Exhibit 10.43
NOTE CONVERSION AGREEMENT
This Note Conversion Agreement (this “Agreement”) is made and entered into as of December 14, 2023 (the “Effective Date”), by and among Loop Media, Inc., a Nevada corporation (the “Company”), and Excel Family Partners, LLLP, a Florida limited liability limited partnership (the “Holder”).
Recitals
Whereas, on May 10, 2023, the Company and the Holder entered into a Non-Revolving Line of Credit Loan Agreement (the “2023 Loan Agreement”) under which $2,328,617.32 of principal and interest owed to Holder are outstanding as of the date of this Agreement (the “Loan Amount”); and
Whereas, the Company and the Holder desire to convert the Loan Amount, including outstanding interest thereon, into shares of the Company’s common stock (the “Common Stock”), par value $0.0001 per share, at a conversion price per Share of $0.80 (the “Conversion Price”).
Agreement
Now, Therefore, in consideration of the premises and the covenants and agreements set forth herein, and other good and valuable consideration, the receipt and sufficiency of which are hereby acknowledged, the parties hereto hereby agree as follows:
(a) Understandings or Arrangements.
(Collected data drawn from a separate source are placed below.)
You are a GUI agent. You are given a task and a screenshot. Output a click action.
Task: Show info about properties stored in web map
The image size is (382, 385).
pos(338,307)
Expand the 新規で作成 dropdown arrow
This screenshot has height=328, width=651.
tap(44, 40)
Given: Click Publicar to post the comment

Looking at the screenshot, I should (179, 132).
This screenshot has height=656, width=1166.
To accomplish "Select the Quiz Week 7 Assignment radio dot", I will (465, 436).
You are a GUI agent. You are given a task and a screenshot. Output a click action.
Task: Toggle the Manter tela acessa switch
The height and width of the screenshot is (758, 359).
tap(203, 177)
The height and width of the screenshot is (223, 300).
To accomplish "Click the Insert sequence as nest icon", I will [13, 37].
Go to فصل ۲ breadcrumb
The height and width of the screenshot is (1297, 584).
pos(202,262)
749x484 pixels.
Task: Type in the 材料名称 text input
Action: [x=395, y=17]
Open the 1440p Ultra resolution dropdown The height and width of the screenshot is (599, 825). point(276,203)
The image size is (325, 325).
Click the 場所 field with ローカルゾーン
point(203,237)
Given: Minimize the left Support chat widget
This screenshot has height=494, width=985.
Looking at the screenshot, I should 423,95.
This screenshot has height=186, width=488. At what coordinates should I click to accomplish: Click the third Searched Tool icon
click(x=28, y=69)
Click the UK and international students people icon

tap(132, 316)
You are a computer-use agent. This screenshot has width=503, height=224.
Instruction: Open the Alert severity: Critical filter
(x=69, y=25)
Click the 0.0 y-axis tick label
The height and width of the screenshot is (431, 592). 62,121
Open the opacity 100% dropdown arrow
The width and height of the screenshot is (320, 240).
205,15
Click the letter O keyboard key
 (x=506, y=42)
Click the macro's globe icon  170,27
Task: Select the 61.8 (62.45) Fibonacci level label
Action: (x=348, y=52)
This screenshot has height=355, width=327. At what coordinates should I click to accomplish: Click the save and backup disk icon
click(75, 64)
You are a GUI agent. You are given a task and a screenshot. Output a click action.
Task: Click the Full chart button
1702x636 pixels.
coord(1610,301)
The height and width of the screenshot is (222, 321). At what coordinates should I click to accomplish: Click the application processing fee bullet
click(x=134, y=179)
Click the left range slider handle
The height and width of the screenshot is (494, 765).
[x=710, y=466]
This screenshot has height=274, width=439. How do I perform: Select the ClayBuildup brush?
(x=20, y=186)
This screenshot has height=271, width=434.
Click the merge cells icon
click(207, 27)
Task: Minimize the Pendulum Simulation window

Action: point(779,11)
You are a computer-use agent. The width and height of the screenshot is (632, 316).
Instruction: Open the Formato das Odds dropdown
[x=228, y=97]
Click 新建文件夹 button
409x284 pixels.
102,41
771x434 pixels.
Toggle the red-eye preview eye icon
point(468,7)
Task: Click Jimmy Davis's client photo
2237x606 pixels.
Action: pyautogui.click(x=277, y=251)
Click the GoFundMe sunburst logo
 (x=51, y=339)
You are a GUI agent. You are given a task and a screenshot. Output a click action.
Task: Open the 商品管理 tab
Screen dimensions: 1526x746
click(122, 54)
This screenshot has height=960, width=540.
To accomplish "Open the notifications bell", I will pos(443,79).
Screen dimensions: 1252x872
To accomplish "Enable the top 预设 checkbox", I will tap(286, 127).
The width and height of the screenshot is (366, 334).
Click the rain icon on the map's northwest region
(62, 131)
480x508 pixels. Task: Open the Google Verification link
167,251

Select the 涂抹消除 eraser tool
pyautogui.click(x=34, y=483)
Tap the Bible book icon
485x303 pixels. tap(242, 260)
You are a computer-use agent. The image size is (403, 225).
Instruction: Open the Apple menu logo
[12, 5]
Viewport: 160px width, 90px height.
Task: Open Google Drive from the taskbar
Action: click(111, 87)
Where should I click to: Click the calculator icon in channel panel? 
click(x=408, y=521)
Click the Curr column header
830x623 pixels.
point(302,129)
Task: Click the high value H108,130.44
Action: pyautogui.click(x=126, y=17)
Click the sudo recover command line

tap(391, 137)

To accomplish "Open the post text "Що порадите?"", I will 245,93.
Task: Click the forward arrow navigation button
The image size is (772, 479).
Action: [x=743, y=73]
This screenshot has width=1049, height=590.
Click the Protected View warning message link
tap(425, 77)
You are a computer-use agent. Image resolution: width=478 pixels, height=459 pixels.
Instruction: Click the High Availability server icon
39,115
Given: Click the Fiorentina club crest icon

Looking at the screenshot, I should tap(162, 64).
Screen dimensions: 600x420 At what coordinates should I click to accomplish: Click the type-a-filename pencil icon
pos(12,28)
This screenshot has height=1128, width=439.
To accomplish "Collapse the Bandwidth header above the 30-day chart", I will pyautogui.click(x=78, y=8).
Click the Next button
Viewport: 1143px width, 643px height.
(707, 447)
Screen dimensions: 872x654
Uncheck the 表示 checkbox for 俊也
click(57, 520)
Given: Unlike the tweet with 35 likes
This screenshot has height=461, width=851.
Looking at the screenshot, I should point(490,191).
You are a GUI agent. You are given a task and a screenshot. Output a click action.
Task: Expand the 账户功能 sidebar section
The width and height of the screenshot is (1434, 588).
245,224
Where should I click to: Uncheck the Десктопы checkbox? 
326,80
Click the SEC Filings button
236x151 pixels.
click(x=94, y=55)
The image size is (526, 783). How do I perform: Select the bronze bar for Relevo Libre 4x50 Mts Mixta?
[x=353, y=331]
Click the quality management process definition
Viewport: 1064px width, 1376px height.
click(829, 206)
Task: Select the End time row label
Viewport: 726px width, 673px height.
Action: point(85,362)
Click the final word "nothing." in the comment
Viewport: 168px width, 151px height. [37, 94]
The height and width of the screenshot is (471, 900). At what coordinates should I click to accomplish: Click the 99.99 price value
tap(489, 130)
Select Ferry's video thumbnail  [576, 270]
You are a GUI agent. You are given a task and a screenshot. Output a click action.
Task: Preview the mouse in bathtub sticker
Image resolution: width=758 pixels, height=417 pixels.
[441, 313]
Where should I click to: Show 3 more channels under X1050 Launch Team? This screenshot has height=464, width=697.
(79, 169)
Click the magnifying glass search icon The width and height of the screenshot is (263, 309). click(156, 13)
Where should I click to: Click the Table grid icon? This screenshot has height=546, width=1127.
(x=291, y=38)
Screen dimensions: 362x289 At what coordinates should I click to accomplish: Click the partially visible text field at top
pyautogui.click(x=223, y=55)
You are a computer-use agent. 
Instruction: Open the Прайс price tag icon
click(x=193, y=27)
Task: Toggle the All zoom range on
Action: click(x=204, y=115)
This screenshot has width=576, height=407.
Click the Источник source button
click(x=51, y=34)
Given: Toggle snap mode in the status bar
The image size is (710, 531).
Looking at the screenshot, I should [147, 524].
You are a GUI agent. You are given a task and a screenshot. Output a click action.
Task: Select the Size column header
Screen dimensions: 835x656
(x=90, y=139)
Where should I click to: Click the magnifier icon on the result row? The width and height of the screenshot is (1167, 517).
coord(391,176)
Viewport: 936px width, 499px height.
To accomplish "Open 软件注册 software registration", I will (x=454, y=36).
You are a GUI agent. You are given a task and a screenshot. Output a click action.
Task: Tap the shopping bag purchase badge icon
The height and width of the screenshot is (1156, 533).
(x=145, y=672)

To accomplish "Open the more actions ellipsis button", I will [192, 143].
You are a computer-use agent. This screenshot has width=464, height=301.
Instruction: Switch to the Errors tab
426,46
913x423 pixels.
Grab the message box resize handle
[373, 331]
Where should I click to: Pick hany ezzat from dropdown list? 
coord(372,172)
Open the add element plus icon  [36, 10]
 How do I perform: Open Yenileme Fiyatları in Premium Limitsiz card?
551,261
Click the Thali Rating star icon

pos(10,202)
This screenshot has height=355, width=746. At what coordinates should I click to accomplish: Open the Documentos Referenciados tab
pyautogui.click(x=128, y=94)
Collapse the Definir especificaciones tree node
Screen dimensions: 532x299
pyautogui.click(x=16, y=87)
The Holder is acquiring the Shares as principal for its own account and has no direct or indirect arrangement or understandings with any other persons to distribute or regarding the distribution of such Shares (this representation and warranty not limiting the Holder’s right to sell the Shares in compliance with applicable federal and state securities laws). The Holder understands that the Shares are “restricted securities” and have not been registered under the Securities Act of 1933, as amended (the “Securities Act”) or any applicable state securities law and is acquiring such Shares as principal for his, her or its own account and not with a view to or for distributing or reselling such Shares or any part thereof in violation of the Securities Act or any applicable state securities law, has no present intention of distributing any of such Shares in violation of the Securities Act or any applicable state securities law and has no direct or indirect arrangement or understandings with any other persons to distribute or regarding the distribution of such Shares in violation of the Securities Act or any applicable state securities law (this representation and warranty not limiting the Holder’s right to sell such Shares pursuant in compliance with applicable federal and state securities laws). The Holder is acquiring the Shares in the ordinary course of its business.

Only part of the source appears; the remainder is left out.